After radiometric calibration, the Pix4D software (Pix4D SA, Lausanne, Switzerland) was used to generate the orthomosaic. The multi-spectral Ag was selected as the template for our model with manually punctured points. By using initialization processing, point cloud, and texture generation, five single-band orthophotos were ultimately generated for each observational stage.

3. Methods

After the acquisition and pre-processing of the UAV data, threshold segmentation was utilized to extract the opening cotton bolls. Afterwards, correlation analysis was conducted to assess the extracted results and twelve selected vegetation indices (VIs) in order to identify the most relevant VIs. The rate of change in the vegetation index was used as the independent variable for predicting cotton boll opening rate. Then, the models were established and evaluated. The method was divided into three parts: (1) opening boll area extraction, (2) selection of vegetation index, and (3) modeling and accuracy evaluation (Figure 4).

3.1. Opening Boll Area Extraction

In ENVI5.3, we select the bolls and non-bolls regions in the RGB image of the cotton field by the tool of ROI (region of interest) and count the range of digital numbers (DNs) on each band of opening bolls and others as shown in Figure 5. The DN refers to the brightness value of a remote-sensing image pixel, recording the dimensionless parameter of the grayscale value of features. In the blue and green bands, the DN values of cotton and other features intersect at different dates, which can cause errors in cotton boll recognition. However, during the growth and development of cotton bolls, in the red band, the minimum value of cotton and the maximum value of others have a minimum difference of 0 and a maximum difference of 17, with no intersection. Therefore, the red band was selected as the threshold segmentation band.

3.2. Selection of VIs

According to the above, the value of the open boll and the background in the red band is quite different, so we selected eight vegetation indices containing the red band from previous related studies and common vegetation indices. Cameras with NIR bands became common, so we selected four additional vegetation indices containing NIR bands to find out whether NIR bands have remarkable performance in cotton boll extraction. The twelve VIs are shown in

Table 2. The calculation formula of the spectral index.

Vegetation Index	Formula	References
Normalized Difference Vegetation Index (NDVI)	(NIR − R)/(NIR + R)	[28]
Normalized Difference Red Edge (NDRE)	(NIR-RE)/(NIR + RE)	[29]
Visible-band Difference Vegetation Index (VDVI)	(2 × G − R − B)/(2 × G + R + B)	[30]
Green Normalized Difference Vegetation Index (GNDVI)	(NIR − G)/(NIR + G)	[31]
Simple Ratio Index (SR)	NIR/R	[32]
Green Ratio Vegetation Index (GRVI)	NIR/G	[33]
Red Green Ratio Index (RGRI)	R/G	[34]
Difference Vegetation Index (DVI)	NIR − R	[35]
Excess Green Vegetation Index (EXG)	2 × G − R − B	[36]
Excess Red Vegetation Index (EXR)	1.4 × R − G	[37]
Red Edge Soil-Adjusted Vegetation Index (RESAVI)	1.5 × (NIR − RE)/(NIR + RE + 0.5)	[38]
Enhanced Vegetation Index (EVI)	2.5 × (NIR − R)/(NIR + 6 × R − 7.5 × B + 1)	[39]

Note: B, G, R, RE, and NIR are the reflectance at the wavelengths of 450, 560, 650, 730, and 840 nm, respectively.

The tasks:
1. In the cotton boll excerpt, which band was chosen for threshold segmentation?
2. Please write the next part of the cotton boll excerpt, starting after its final note on reflectance wavelengths.

Given entries:
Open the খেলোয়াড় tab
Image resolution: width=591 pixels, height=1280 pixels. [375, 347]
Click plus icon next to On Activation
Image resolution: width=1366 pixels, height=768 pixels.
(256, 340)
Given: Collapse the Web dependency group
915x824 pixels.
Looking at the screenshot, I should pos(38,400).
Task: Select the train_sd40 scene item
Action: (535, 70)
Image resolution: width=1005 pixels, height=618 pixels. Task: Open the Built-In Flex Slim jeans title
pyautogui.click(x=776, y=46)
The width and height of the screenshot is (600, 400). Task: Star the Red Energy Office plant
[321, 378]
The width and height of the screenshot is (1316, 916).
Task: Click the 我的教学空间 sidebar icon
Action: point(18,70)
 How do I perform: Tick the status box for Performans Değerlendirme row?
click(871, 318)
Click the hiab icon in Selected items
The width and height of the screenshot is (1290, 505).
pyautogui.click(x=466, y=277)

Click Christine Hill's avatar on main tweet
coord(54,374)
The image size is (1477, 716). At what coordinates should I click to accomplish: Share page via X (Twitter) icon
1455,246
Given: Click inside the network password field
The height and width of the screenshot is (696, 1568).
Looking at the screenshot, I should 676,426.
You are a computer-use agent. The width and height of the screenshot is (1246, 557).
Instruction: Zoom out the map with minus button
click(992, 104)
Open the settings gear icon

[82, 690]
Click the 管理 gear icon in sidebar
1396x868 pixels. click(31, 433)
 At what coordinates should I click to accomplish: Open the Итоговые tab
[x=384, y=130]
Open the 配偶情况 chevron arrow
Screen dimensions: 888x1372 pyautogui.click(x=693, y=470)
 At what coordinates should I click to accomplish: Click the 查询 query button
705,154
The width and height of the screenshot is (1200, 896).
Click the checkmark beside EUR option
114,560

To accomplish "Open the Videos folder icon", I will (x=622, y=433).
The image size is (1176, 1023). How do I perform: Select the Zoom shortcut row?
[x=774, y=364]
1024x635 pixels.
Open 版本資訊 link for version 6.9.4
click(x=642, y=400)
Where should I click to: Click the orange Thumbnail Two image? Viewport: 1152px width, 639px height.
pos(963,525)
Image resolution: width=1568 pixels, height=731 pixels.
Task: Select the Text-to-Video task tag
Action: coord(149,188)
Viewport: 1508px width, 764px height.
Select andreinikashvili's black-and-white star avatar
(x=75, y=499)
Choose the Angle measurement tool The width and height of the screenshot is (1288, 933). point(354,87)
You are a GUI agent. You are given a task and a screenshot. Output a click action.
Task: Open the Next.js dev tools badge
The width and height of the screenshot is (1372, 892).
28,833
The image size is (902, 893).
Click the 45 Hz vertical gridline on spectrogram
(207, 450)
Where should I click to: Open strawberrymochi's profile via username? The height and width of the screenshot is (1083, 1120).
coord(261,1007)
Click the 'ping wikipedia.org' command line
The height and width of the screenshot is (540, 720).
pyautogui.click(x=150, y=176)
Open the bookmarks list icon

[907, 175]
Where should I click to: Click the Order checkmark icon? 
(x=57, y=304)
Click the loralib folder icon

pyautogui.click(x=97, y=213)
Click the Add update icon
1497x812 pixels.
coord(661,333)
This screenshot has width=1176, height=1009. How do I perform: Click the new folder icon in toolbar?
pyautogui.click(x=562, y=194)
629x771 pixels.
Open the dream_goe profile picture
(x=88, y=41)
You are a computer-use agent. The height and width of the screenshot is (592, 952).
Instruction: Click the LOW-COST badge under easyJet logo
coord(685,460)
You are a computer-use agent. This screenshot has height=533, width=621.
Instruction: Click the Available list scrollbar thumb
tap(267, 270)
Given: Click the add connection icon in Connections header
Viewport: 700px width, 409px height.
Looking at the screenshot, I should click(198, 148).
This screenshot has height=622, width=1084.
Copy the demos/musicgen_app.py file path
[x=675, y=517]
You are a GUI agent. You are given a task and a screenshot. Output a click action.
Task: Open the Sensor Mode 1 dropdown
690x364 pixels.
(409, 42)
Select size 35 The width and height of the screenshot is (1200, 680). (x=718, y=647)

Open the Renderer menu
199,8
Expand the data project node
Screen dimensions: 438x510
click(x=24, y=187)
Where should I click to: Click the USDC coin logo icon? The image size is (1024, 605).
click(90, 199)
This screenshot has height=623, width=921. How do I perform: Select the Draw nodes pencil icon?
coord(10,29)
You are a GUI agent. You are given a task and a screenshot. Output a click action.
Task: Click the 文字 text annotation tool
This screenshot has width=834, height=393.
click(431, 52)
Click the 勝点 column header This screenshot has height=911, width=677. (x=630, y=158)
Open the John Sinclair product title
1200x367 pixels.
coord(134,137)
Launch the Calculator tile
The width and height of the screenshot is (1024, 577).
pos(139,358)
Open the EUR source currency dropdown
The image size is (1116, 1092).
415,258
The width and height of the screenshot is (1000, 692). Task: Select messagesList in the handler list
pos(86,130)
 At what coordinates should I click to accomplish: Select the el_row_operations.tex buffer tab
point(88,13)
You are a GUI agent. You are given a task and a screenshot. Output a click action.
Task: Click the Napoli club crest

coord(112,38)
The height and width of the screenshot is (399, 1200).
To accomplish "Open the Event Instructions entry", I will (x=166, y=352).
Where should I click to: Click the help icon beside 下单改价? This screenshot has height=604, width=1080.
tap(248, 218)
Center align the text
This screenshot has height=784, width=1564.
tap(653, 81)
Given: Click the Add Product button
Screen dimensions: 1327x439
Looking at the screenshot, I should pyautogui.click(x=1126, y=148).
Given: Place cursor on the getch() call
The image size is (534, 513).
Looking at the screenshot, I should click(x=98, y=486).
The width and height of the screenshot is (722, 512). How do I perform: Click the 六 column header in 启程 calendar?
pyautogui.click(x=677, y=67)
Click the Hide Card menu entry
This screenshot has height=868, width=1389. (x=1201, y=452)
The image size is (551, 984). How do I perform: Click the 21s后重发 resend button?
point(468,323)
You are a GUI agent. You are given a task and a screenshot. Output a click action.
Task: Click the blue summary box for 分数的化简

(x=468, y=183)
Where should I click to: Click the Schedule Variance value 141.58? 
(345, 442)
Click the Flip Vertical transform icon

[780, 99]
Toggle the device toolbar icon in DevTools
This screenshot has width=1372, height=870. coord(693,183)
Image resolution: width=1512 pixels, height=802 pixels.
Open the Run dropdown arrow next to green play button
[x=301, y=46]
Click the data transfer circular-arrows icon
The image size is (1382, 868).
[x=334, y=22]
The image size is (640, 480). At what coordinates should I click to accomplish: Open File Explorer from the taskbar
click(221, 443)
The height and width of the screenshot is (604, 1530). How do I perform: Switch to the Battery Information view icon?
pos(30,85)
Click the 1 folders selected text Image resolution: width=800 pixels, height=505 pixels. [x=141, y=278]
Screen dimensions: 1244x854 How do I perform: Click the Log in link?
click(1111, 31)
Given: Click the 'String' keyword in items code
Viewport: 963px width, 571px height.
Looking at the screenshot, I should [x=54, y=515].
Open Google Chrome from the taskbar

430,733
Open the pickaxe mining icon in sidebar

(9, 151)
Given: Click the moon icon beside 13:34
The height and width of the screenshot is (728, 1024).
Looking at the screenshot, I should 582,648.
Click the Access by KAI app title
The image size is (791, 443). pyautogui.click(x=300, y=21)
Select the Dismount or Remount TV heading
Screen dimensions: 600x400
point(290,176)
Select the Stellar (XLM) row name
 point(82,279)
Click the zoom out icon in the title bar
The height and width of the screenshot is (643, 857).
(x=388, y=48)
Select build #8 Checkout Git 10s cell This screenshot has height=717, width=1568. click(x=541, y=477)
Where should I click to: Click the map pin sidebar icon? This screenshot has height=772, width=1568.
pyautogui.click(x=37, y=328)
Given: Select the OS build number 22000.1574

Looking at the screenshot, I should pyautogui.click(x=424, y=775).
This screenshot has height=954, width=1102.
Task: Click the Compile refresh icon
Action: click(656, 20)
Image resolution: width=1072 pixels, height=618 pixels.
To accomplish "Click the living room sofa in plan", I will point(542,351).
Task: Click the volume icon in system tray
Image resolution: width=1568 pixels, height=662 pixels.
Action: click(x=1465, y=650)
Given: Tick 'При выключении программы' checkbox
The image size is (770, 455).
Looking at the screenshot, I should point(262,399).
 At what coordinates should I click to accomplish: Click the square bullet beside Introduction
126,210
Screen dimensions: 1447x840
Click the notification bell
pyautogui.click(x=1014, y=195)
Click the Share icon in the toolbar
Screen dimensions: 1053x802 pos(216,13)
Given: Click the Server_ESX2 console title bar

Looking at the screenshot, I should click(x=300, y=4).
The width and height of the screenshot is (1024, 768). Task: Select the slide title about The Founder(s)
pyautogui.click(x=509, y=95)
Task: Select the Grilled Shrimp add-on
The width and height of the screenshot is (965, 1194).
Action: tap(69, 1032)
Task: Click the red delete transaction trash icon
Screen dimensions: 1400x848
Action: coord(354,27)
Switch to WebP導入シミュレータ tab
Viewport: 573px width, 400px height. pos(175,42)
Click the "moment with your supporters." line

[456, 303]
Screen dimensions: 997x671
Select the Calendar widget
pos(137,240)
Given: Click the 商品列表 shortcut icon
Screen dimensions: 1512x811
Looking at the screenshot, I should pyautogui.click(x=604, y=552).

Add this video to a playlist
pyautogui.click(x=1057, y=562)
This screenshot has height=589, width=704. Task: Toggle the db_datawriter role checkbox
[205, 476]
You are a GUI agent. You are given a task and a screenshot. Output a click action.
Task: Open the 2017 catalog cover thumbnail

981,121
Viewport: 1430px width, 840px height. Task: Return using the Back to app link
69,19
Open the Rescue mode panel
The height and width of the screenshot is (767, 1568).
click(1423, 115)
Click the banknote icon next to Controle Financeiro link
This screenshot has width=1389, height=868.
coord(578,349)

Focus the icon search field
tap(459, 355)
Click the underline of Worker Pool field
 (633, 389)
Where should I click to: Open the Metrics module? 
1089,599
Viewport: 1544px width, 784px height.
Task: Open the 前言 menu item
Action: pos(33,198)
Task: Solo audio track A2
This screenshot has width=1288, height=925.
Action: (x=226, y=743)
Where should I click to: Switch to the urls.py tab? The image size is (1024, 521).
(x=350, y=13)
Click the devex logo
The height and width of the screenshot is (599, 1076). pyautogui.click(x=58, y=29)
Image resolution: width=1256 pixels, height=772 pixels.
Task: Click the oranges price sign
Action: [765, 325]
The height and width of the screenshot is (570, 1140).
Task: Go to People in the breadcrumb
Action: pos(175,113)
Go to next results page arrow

Expected answers:
1. The red band.

2.
. The original multispectral images (Figure 6) were utilized to calculate all VIs, and band math was performed using the open-source software QGIS 3.16. After importing the orthophotos obtained from Pix4D Software into a new QGIS project, the raster calculator function was employed to carry out the band math and produce the initial vegetation index maps. Subsequently, the QGIS 3.22.10 software was used to extract the vegetation index of the region of interest.

3.3. Modeling and Algorithm Accuracy Evaluation

3.3.1. Calculating the Rate of the Vegetation Index Change

In this experiment, we used the rate of change in the vegetation index as the independent variable for predicting the cotton boll opening rate. The rate of change of the vegetation index was computed using the following formula:

$${\mathrm{VI}}_{\mathrm{C}}=\frac{\mathrm{V}\mathrm{I}\mathrm{o}-\mathrm{V}\mathrm{I}\mathrm{s}}{\mathrm{V}\mathrm{I}\mathrm{o}}$$

(2)

VI_C is the rate of change of the vegetation index; VIo is the vegetation index at the first opening boll of cotton in the plot; and VI_S is the vegetation index at different time points under different boll opening rates.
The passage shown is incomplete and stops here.